Slaves attempting to flee the South and reach the North or Canada lived with more fear than they did in their daily lives on plantations. Even upon reaching sanctuary in the North slaves still lived in fear of being repossessed by bounty hunters, slave catchers, or whites afraid of being punished by the Fugitive Slave Act of 1850 which fined accomplices of escaped slaves with either $1,000 or six months in prison. Slaves attempted to flee to Canada not just to the North stole away in wagons, boats, and trains. Some fled on foot by following the North Star, moss on trees, or going upstream of rivers. The North Star is found in the constellations of the Big and Small Dippers, moss could be followed since it grew primarily on the northern side of trees, and rivers since they flow south could be followed upstream to the North. Avoiding Slave Catchers could be accomplished by hiding in safe houses owned by stationmasters, could be guided by conductors, or even be aided with money or food by stockholders. Who also aided the other abolitionist like the conductors and stationmasters.
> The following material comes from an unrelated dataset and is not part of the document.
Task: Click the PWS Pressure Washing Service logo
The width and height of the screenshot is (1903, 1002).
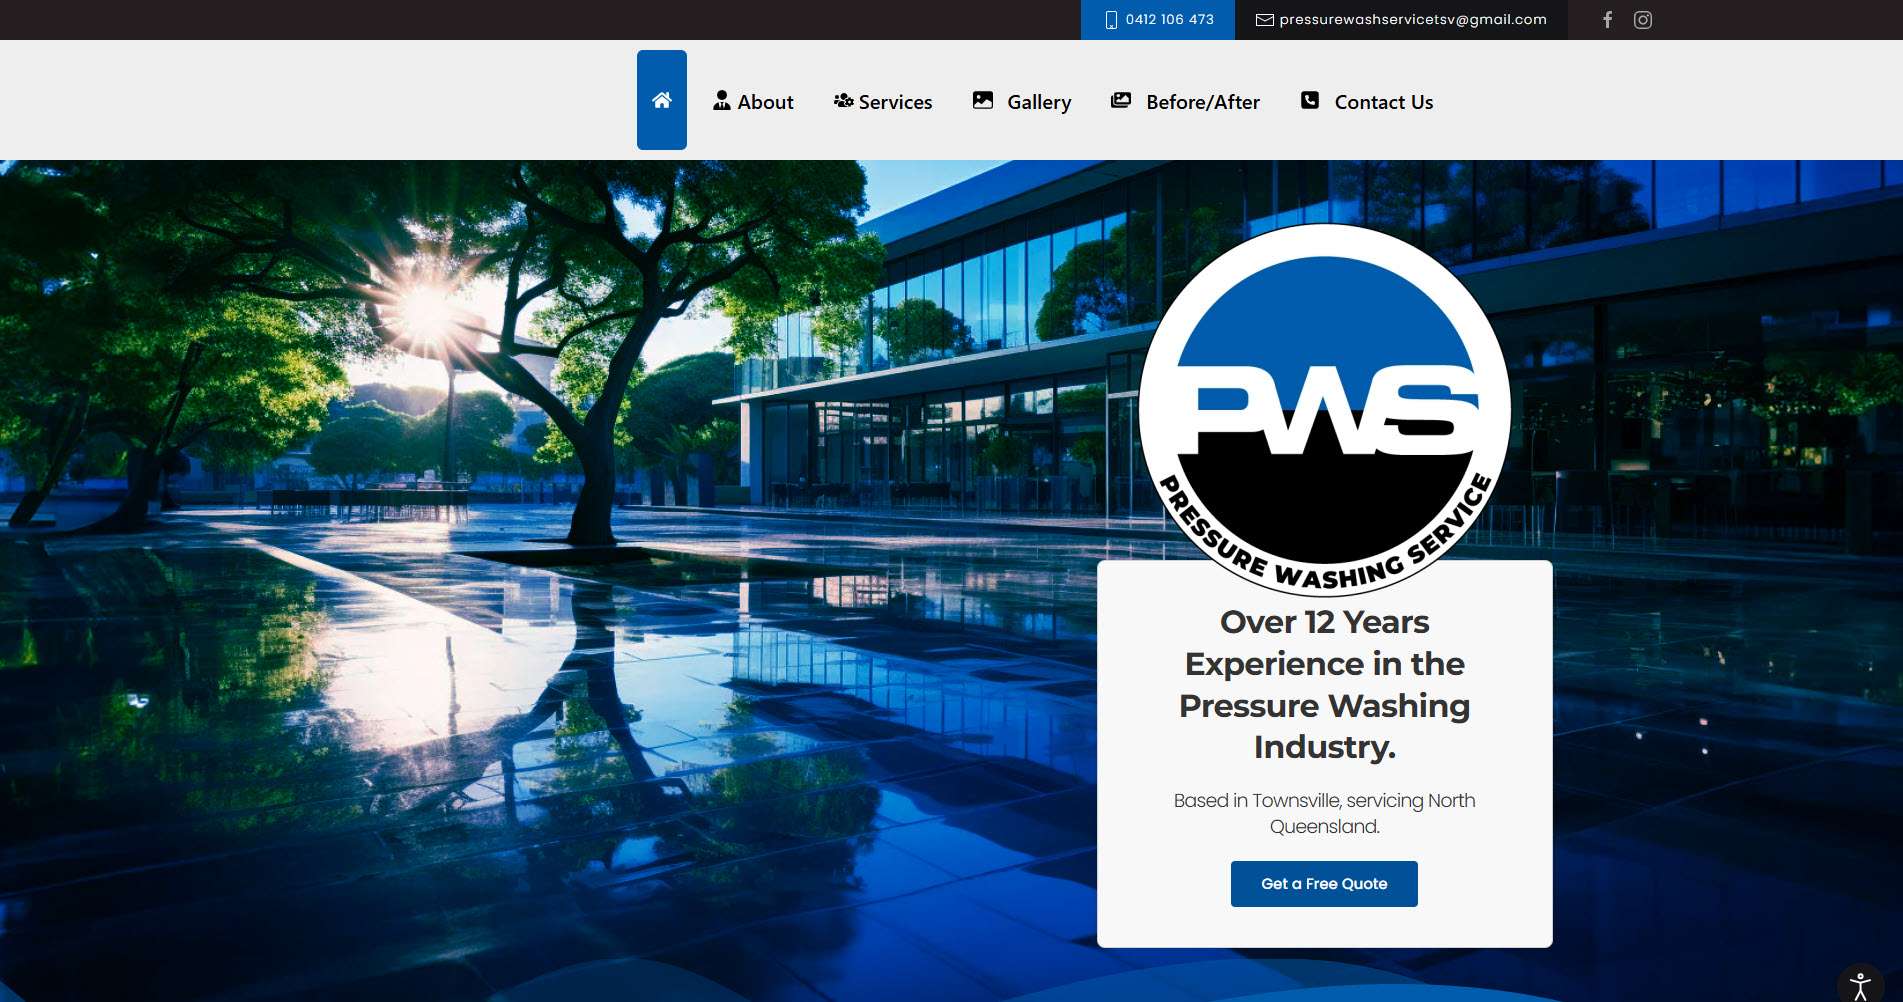Action: point(1324,410)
Avoiding dogs was done by running upstream in rivers so that the escapee's scent was lost. A demeaning name African Americans were called was a DARKIES which is the equivalent of the N word. Misbehaving slaves would have been subject to floggings, whippings, by an OVERSEER, who was a white male hired to make sure the slaves worked by the plantation owner. The line of Southern states that were majority plantation working and slave owning were called the BLACK BELT. Instead of being called slavery in the South slavery was referred to as the PECULIAR INSTITUTION which means ones own institution and is characterized to a region, the South. Many slaves attempted to start slave revolts, one such being DENMARK VESEY, a free slave from South Carolina who was allegedly planning a slave revolt before he was imprisoned and executed in 1822. Another revolt was led by NAT TURNER who somewhat successfully led one in Virginia in 1831 which led to the death of 60 whites. Slaves escaped along the UNDERGROUND RAILROAD which did not have a set path or even a set destination as its name suggests. It simply referred to the throng of whites and blacks helping slaves to escape the South.
Where to Go
A slave from Virginia might attempt to flee to the Ohio River then through Ohio to the Great Lakes and onto Canada. An action not nearly as successful when attempted by slaves from states deeper in the South such as Georgia, South Carolina, Mississippi, and Alabama. This would of course have been impossible without help from conductors and stationholders who helped slaves cross the mighty Ohio River and stay hidden while traversing through the North.